• **Given passage**
++++++++++
On February 12 and 13, the Second Annual CTED Conference took place in Abu Dhabi, titled: “Enhancing Economic Development through Technology: Focus on Africa and other Developing Countries”. Read below CTED PhD student Emilia Soldani’s post on the Energy Panel.

“Representatives from the Volta River Authority – the main generator and supplier of energy in Ghana, the International Renewable Energy Agency (IRENA) and the Masdar Institute for Science and Technology discussed the current state of renewable energy and how technology can bring about scientific advancement in the lives of the poor. Among the examples cited were solar-powered or handle-rechargeable cell phones or high efficiency, low risk stoves.

The panel’s main message was that renewable energy, besides being clean, is sustainable and safe and can also be a powerful stimulus for development, by ensuring employment and energy autonomy. This is especially true if it comes as the result of an endogenous market-led process, rather than from aid-sustained projects. In developed countries high switching costs are still used as an excuse to delay conversions. Underdeveloped countries, however, do not have secure access to carbon fossil energy and that represents an additional incentive for them to invest in solar, wind, geothermal and hydro power.
++++++++++
• **Required work**
A – Reproduce the stretch of the energy panel post from "The panel’s main" through "and hydro power.".
B – List the power sources that the energy panel post says underdeveloped countries have an additional incentive to invest in.
C – Write the next part of the energy panel post, picking up after its final sentence.
The items after this text come from a separate, unrelated source.

• **Supplied data**
++++++++++
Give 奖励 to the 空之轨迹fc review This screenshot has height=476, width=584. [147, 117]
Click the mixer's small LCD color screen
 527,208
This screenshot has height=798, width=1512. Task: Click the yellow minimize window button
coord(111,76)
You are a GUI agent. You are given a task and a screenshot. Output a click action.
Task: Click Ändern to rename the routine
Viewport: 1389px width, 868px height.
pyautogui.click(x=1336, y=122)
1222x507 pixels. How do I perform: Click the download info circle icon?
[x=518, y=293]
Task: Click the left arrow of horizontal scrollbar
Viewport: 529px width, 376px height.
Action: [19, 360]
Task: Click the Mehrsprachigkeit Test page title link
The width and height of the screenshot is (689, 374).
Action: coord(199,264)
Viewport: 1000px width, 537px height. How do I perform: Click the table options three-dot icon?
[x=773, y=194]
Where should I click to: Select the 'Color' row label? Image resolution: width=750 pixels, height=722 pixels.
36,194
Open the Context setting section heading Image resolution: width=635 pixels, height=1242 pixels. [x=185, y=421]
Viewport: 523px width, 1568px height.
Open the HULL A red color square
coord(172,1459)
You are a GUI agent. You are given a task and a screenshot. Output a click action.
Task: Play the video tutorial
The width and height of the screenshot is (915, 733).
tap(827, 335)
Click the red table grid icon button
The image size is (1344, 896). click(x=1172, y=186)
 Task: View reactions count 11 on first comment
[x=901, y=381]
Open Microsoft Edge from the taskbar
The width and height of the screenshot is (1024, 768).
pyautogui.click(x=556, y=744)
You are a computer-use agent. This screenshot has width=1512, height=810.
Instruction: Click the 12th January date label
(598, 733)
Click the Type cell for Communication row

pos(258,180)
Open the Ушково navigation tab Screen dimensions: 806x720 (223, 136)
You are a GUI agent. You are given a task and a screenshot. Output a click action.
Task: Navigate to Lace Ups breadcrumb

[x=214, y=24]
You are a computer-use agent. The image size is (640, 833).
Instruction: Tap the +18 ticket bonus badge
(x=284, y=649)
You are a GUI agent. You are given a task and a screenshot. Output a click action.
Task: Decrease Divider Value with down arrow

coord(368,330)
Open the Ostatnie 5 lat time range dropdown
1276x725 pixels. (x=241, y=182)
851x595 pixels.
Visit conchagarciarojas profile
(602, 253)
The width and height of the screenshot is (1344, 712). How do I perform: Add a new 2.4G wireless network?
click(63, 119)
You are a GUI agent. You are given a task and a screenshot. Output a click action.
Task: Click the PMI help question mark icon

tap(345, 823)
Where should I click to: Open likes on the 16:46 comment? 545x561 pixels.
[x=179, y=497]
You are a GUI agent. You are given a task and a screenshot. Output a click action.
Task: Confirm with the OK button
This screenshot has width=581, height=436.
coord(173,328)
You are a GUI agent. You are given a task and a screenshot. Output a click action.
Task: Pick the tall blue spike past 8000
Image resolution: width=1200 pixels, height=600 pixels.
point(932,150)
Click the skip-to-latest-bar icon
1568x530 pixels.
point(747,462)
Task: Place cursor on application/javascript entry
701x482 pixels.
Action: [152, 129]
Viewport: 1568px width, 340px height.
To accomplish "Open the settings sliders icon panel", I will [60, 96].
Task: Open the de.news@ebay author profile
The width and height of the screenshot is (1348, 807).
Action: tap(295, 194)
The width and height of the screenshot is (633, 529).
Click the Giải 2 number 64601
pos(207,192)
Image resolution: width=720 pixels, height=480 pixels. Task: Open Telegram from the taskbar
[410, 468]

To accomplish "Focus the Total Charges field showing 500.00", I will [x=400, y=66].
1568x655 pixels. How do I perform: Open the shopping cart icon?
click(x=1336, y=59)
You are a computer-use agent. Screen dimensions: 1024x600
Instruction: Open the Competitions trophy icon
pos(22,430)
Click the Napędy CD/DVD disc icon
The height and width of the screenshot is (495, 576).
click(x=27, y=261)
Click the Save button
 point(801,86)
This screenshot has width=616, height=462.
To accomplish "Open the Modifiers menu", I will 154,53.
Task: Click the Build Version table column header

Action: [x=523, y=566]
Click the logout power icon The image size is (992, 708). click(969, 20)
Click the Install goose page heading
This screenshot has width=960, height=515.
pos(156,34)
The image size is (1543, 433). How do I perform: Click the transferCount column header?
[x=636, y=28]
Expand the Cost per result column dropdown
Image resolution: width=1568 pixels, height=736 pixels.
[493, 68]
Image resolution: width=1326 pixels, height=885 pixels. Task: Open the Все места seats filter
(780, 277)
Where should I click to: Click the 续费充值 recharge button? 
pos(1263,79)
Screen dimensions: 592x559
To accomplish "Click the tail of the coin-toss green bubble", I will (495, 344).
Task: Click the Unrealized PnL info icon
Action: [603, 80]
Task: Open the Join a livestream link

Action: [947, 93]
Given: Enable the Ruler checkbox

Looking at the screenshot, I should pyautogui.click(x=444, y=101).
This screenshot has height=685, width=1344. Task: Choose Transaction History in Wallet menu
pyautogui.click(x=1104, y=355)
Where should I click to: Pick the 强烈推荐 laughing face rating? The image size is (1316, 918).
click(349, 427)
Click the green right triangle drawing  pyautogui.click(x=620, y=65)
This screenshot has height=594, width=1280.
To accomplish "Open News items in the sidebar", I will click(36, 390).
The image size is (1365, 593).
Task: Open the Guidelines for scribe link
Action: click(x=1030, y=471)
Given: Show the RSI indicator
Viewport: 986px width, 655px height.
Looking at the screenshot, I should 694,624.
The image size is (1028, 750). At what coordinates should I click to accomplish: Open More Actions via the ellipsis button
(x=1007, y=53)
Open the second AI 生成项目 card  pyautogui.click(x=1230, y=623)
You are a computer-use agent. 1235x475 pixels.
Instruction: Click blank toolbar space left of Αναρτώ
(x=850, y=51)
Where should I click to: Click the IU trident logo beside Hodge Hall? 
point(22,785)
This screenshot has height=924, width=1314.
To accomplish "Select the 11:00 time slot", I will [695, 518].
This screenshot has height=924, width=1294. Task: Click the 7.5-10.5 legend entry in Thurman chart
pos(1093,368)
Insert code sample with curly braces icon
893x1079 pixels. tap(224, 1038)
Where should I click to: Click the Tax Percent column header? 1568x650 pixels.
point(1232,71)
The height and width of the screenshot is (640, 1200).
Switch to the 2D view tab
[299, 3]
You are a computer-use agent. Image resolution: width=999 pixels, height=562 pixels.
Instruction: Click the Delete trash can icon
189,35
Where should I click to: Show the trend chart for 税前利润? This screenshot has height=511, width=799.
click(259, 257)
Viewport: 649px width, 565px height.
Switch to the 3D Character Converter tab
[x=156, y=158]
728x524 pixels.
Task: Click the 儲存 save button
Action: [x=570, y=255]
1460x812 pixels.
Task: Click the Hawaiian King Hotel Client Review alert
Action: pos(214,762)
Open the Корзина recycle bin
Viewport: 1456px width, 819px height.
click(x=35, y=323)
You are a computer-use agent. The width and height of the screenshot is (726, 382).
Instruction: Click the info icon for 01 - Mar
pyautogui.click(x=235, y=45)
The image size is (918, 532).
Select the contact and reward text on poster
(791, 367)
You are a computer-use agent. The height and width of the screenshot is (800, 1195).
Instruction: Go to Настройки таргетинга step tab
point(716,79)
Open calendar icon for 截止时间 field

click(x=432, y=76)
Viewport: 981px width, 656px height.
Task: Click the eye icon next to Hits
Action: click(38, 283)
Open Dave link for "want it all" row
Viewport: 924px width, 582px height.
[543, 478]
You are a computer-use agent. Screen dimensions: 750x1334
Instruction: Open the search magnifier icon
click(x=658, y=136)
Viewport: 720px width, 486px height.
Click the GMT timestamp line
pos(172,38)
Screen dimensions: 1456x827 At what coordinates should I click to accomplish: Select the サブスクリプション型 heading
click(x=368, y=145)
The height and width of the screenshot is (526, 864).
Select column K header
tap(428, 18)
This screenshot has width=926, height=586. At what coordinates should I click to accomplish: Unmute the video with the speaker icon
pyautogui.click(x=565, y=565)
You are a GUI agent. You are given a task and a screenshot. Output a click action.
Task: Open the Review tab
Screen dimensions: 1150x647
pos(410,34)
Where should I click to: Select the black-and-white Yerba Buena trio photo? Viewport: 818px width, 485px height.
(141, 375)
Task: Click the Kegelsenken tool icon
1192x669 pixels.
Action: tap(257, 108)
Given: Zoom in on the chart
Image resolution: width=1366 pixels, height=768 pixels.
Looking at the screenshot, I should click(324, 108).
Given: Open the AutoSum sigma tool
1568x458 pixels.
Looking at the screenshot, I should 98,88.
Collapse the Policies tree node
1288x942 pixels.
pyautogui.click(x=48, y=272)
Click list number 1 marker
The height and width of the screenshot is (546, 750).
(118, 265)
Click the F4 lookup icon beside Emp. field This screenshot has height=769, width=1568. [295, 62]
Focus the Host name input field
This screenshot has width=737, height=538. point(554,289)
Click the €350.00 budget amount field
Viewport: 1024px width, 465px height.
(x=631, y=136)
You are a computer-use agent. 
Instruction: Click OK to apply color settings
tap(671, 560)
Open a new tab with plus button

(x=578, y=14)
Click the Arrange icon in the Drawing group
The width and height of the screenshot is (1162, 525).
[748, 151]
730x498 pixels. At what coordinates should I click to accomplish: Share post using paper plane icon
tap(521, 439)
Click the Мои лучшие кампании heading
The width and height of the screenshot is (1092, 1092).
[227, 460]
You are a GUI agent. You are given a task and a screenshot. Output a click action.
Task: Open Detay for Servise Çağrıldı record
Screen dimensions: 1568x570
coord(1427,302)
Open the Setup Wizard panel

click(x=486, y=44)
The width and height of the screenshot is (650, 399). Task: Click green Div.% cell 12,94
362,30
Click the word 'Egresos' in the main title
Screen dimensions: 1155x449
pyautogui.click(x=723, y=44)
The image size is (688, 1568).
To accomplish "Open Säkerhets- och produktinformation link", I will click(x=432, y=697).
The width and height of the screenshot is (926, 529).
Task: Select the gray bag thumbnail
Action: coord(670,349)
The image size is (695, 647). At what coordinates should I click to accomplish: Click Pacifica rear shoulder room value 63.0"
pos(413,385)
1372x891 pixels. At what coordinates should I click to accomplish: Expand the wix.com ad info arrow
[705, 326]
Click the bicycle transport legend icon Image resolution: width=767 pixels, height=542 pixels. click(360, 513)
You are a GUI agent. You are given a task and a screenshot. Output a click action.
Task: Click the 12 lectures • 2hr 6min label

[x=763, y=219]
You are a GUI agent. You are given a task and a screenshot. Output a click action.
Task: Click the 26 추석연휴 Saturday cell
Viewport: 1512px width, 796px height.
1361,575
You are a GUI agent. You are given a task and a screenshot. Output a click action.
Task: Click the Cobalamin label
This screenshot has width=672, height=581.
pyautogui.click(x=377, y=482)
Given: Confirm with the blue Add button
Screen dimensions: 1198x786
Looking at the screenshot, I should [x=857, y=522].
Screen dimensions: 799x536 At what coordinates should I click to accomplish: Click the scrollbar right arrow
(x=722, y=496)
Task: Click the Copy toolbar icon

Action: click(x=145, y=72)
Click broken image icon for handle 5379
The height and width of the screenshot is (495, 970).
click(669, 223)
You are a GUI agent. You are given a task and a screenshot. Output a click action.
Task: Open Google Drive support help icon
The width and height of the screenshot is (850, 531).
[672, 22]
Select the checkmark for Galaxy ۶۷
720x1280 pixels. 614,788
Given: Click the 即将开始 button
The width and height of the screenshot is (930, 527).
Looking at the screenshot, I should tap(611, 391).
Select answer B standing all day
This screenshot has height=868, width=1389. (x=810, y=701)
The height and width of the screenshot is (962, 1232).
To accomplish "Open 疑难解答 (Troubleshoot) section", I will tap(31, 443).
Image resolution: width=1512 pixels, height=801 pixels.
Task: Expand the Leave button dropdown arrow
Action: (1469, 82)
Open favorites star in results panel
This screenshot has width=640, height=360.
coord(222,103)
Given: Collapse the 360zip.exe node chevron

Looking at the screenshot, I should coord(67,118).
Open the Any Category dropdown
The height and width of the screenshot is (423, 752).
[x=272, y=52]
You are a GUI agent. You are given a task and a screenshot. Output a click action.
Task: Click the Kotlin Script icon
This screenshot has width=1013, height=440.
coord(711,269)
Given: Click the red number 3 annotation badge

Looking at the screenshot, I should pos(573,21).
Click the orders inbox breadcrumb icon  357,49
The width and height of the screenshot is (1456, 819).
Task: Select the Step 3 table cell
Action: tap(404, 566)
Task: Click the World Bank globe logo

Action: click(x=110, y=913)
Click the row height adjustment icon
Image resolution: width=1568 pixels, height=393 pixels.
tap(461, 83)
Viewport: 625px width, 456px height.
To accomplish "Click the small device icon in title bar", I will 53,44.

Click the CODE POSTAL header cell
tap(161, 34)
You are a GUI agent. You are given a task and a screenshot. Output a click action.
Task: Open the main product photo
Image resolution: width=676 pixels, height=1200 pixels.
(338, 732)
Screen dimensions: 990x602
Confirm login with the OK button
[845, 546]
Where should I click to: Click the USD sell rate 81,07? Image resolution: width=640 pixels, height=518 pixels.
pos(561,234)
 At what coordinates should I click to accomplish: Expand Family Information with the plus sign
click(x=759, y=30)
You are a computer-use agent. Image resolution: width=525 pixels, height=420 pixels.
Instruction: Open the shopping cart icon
++++++++++
• **Expected outputs**
A –
The panel’s main message was that renewable energy, besides being clean, is sustainable and safe and can also be a powerful stimulus for development, by ensuring employment and energy autonomy. This is especially true if it comes as the result of an endogenous market-led process, rather than from aid-sustained projects. In developed countries high switching costs are still used as an excuse to delay conversions. Underdeveloped countries, however, do not have secure access to carbon fossil energy and that represents an additional incentive for them to invest in solar, wind, geothermal and hydro power.

B – Solar, wind, geothermal, hydro

C –
In the past decade, world energy consumption has increased sharply and is likely to keep growing. One-fifth of the world’s population currently has no access to electricity and, accounting for primary and secondary consumption, the largest consumers use up to 138 times more energy than the smallest. More than 80% of global energy supply is produced from fossil fuels (oil, gas, coal) and the intense use of coal for heating and cooking in Sub-Saharan Africa creates a serious hazard in terms of domestic accidents and poisoning.

North Africa and the Middle East share the highest solar resources. However, hydro power constitutes 16% of the world’s electricity supply, including large projects underway in China and Ghana, and geothermal energy, with large scale projects like the Takoradi plant in Ghana, have shown rapid growth.  In addition, wind power, is very location-specific, with South Africa being the country with the greatest generation volumes in Africa.”